* Exercise requirements *
Find the line that contains "The height and width of the screenshot is (774, 1538)."; then retype it and each line after it, exactly, through the final line of the data below.

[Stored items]
+===+
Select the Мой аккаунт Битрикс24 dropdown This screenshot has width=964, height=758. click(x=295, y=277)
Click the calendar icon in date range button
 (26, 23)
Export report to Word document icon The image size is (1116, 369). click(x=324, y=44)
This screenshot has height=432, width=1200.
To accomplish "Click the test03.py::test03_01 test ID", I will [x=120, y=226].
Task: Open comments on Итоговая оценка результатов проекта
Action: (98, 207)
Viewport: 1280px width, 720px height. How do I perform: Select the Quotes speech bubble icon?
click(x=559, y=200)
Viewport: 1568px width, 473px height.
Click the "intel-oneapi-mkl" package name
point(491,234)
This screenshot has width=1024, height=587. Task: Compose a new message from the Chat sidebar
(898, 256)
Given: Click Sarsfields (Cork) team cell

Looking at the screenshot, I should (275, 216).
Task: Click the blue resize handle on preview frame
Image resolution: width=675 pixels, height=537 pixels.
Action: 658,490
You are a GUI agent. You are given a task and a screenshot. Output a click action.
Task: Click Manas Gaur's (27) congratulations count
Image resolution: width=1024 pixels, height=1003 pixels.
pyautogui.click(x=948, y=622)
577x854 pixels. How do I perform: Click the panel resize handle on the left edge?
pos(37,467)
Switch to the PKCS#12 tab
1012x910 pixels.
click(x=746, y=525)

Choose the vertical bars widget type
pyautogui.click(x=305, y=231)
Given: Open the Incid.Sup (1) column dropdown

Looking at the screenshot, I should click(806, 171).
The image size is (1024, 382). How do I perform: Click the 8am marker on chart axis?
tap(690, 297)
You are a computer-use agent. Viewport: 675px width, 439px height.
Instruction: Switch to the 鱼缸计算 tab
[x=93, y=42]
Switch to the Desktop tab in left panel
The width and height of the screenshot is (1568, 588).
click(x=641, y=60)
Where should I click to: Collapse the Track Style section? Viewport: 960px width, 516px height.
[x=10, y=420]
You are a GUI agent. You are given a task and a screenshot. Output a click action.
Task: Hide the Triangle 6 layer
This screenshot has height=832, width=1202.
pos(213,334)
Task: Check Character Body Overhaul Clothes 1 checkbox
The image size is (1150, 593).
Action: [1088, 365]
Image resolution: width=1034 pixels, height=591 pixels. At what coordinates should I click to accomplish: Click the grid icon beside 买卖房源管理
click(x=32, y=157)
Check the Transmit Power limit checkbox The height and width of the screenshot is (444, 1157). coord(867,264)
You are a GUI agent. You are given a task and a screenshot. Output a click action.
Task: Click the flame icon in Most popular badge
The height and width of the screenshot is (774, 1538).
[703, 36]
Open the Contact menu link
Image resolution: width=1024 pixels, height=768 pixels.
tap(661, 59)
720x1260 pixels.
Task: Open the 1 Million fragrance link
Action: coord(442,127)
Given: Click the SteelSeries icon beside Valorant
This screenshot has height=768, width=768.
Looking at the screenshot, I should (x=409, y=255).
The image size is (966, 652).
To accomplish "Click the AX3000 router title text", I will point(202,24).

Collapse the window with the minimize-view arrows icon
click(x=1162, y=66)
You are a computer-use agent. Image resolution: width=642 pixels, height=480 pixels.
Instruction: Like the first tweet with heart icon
+===+
* Answer to this problem *
The height and width of the screenshot is (774, 1538).
[703, 36]
Open the Contact menu link
Image resolution: width=1024 pixels, height=768 pixels.
tap(661, 59)
720x1260 pixels.
Task: Open the 1 Million fragrance link
Action: coord(442,127)
Given: Click the SteelSeries icon beside Valorant
This screenshot has height=768, width=768.
Looking at the screenshot, I should (x=409, y=255).
The image size is (966, 652).
To accomplish "Click the AX3000 router title text", I will point(202,24).

Collapse the window with the minimize-view arrows icon
click(x=1162, y=66)
You are a computer-use agent. Image resolution: width=642 pixels, height=480 pixels.
Instruction: Like the first tweet with heart icon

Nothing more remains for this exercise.